start Reading passage
GitLab

Senior Site Reliability Engineer, Tenant Services: Geo

Remote, India
Remote
SRE
Posted 09 May 2026
Job Description

Role Overview

As an SRE on the Tenant Services, Geo team, you'll keep GitLab's production systems running smoothly with a focus on Geo — GitLab's data replication and disaster recovery feature. You'll execute Dedicated customer migrations end-to-end, improve tooling and automation, and work closely with the core Geo team, Dedicated migrations, and Support to make cutovers faster, safer, and more predictable.

Responsibilities

  • Execute Dedicated Geo migrations and cutovers end-to-end — planning, pre-cutover validation, execution, and post-cutover verification
  • Participate in shift and weekend coverage rotation for Dedicated cutovers across EMEA and US hours
  • Join the SaaS SRE on-call rotation to respond to incidents impacting GitLab.com availability
  • Handle environment preparation, data hygiene checks, replication, and Geo-related escalations from Support
  • Design, build, and maintain automation, tooling, and runbooks to make migrations repeatable and reliable
  • Run infrastructure using Ansible, Chef, Terraform, GitLab CI/CD, and Kubernetes
  • Build and maintain monitoring, alerting, and dashboards to detect issues early and track migration SLOs
  • Contribute to incident reviews, root cause analyses, and readiness reviews
  • Document all actions — runbooks, architecture decisions, and post-incident reviews
  • Proactively identify and reduce toil by automating repetitive operational work

Requirements

  • Experience operating highly-available distributed systems at scale in a SaaS environment
  • Hands-on experience with GCP or AWS — networking, storage, and managed services
  • Experience with Kubernetes and its ecosystem (Helm), including deploying and troubleshooting workloads
  • Experience with IaC and configuration management tools — Terraform, Ansible, or Chef
  • Strong programming skills in Go or Ruby, and scripting proficiency in Shell or Python
  • Experience with observability systems — Prometheus, Grafana, logging stacks
  • Practical exposure to data replication, backup/restore, or migration scenarios
  • Comfortable with on-call rotations and driving follow-through on corrective actions
  • Ability to engage directly with enterprise customers during migrations and incidents
  • Strong written and verbal communication skills with a bias toward async documentation

Good to Have

  • Experience with disaster recovery technologies
  • Experience with compliance-sensitive environments — SOC2, ISO
  • Prior work on large-scale data migrations or cutovers
  • Hands-on experience with PostgreSQL or AWS RDS replication and cutover workflows
  • Familiarity with multi-tenant architectures or GitLab itself

Benefits

  • Flexible Paid Time Off
  • Equity Compensation and Employee Stock Purchase Plan
  • Growth and Development Fund
  • Parental Leave
  • Home Office Support
Tech Stack Required
Ansible
Chef
Terraform
GitLab CI/CD
Kubernetes
end Reading passage
start Source data
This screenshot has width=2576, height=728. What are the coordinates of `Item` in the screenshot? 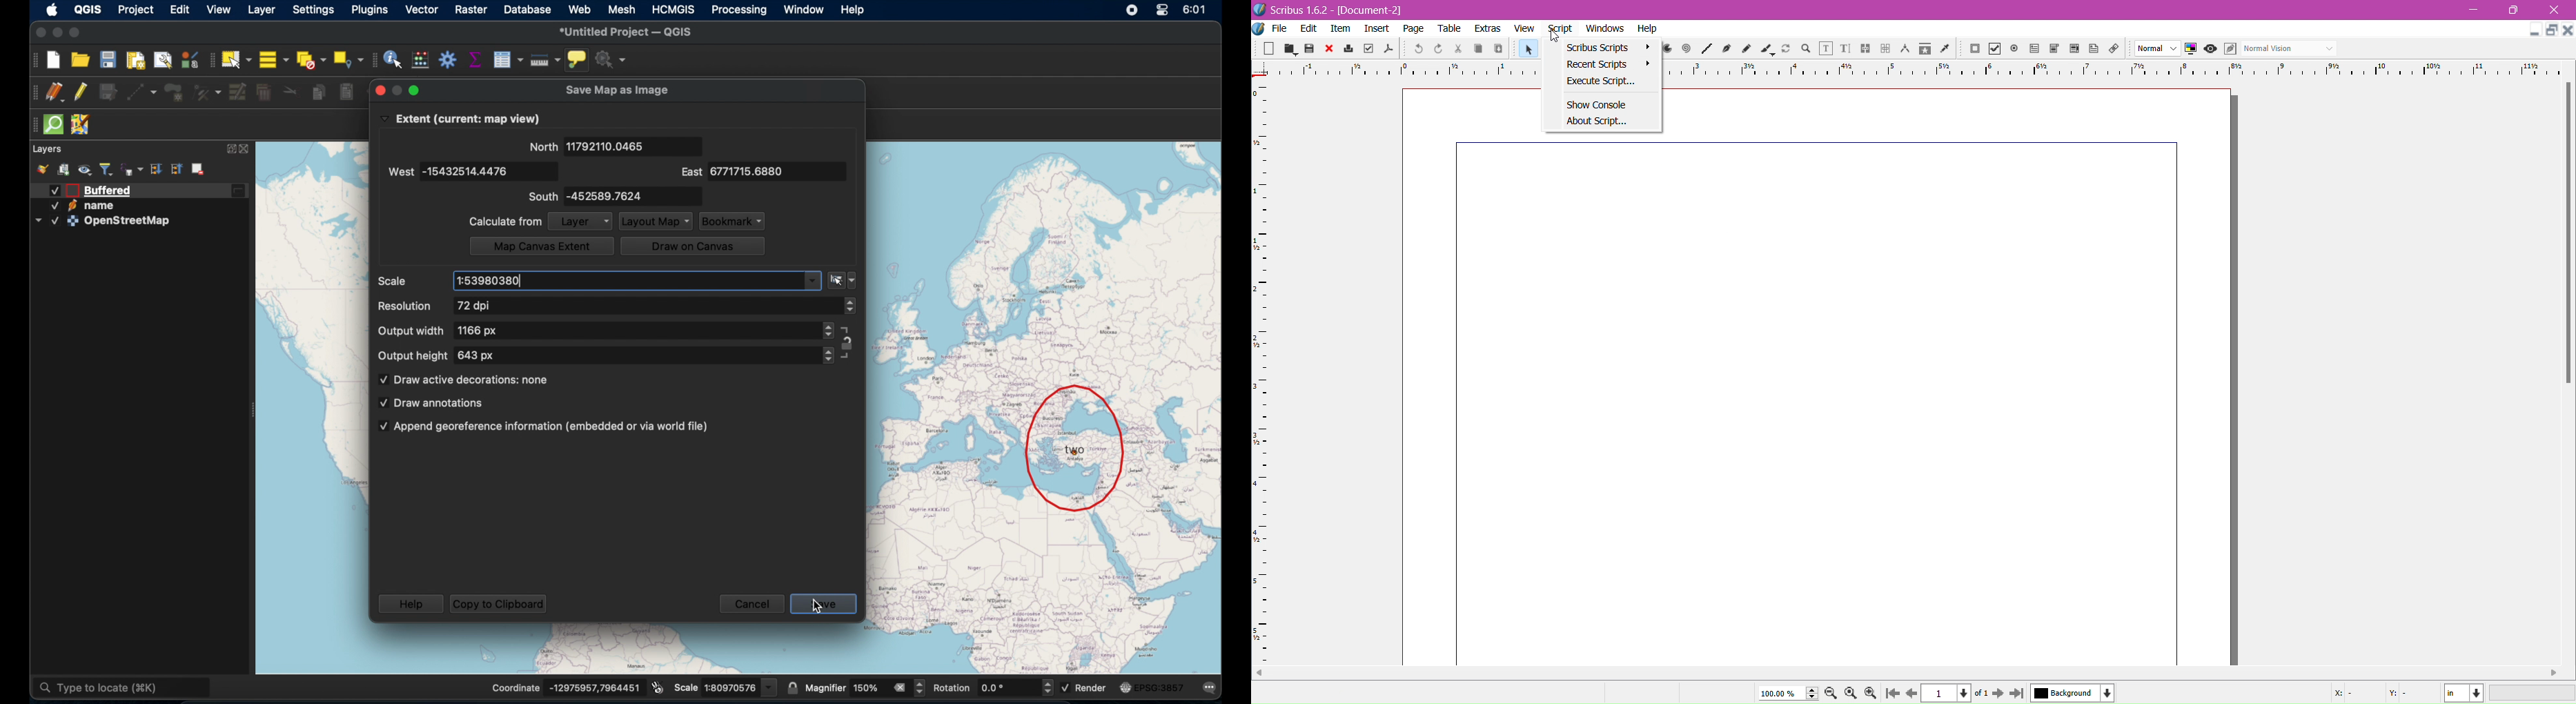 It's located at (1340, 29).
end Source data
** Given problem **
Reproduce verbatim the portion of the job posting from "Remote, India" to "and more predictable.".

** Answer to the problem **
Remote, India
Remote
SRE
Posted 09 May 2026
Job Description

Role Overview

As an SRE on the Tenant Services, Geo team, you'll keep GitLab's production systems running smoothly with a focus on Geo — GitLab's data replication and disaster recovery feature. You'll execute Dedicated customer migrations end-to-end, improve tooling and automation, and work closely with the core Geo team, Dedicated migrations, and Support to make cutovers faster, safer, and more predictable.